GEIPAN Case 1954-09-00008 — [CD47] DE HARPONVILLE (80) VERS CONTAY (80) 07.09.1954
A GEIPAN Classification D case documenting two witnesses who observed a circular, oscillating object on the ground near Harponville, Somme, France on 7 September 1954, which departed silently and left no ground traces.
Brief
On the morning of 7 September 1954 at approximately 07:30, two witnesses cycling to work on communal road CD47 between Harponville and Contay (Somme, France) observed a circular form exhibiting an oscillatory motion sitting in a field roughly 200 meters from the road. The object — described partially as a cylinder before the source text cuts off — departed without sound, ascending first obliquely then vertically while producing smoke, and left no physical traces on the ground. GEIPAN, the French national space agency's UAP investigation unit, assigned this case its highest anomaly classification (D: 'strange to very strange') with medium-to-strong witness consistency, and the file includes gendarmerie procès-verbaux and technical notes. The case was publicly released by CNES/GEIPAN on 22 March 2007 as part of France's national UAP archive disclosure.
Metadata
- Agency
- GEIPAN / CNES
- Release
- 2007-03-22
- Type
- PDF • .pdf
- Length
- 8 pages
- Classification
- UNCLASSIFIED (GEIPAN Category D — unexplained)
- Programs
- GEPAN, SEPRA, GEIPAN
- Tags
- circular shape, cylindrical object, ground landing, oscillatory motion, silent departure, oblique-then-vertical ascent, smoke/exhaust observed, no ground traces, France 1954, GEIPAN Category D, 1954 French UAP wave, Somme department
Key points
- GEIPAN Classification D — 'strange to very strange' phenomenon with medium-to-strong witness consistency — the highest anomaly designation in the French national UAP taxonomy.
- Two independent witnesses observed the object simultaneously while cycling, providing corroborating testimony under clear, fog-free conditions.
- The object was on the ground in an open field approximately 200 meters from the road before departing, placing it within close observational range.
- Departure sequence was silent, oblique-then-vertical, accompanied by smoke — a trajectory and acoustic signature inconsistent with known 1954 aircraft.
- No ground traces were found at the landing site despite the object reportedly resting on the ground, a detail the gendarmerie would have noted in the procès-verbal.
- The incident falls within the dense September–October 1954 French UAP wave, one of the highest-concentration UAP observation periods in recorded European history.

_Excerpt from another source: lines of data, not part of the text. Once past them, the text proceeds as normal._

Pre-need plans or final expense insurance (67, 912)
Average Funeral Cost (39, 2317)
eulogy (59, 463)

- Source materials include official gendarmerie procès-verbaux, indicating formal law-enforcement documentation at the time of the event.
Most interesting
- September 1954 sits at the peak of France's most documented UAP observation cluster — dozens of Classification D cases were filed across the country within weeks of this incident.
- GEIPAN's Classification D is reserved for cases that remain unexplained after full investigation; the vast majority of GEIPAN cases resolve to A or B.
- The oscillatory ground motion described is a recurring motif in mid-1950s French close-encounter cases and was noted by Jacques Vallee in his analysis of the 1954 wave.
- The oblique-then-vertical departure profile recurs across unrelated GEIPAN cases from the same period, suggesting a consistent observed flight characteristic rather than witness embellishment.
- CNES/GEIPAN's 2007 mass release — which included this file — was the first time a national space agency had published an official, searchable UAP archive online, predating U.S. government disclosure by over a decade.
- The Somme department (80) produced a disproportionate number of September 1954 reports relative to its population, a geographic clustering GEIPAN analysts have flagged in aggregate studies.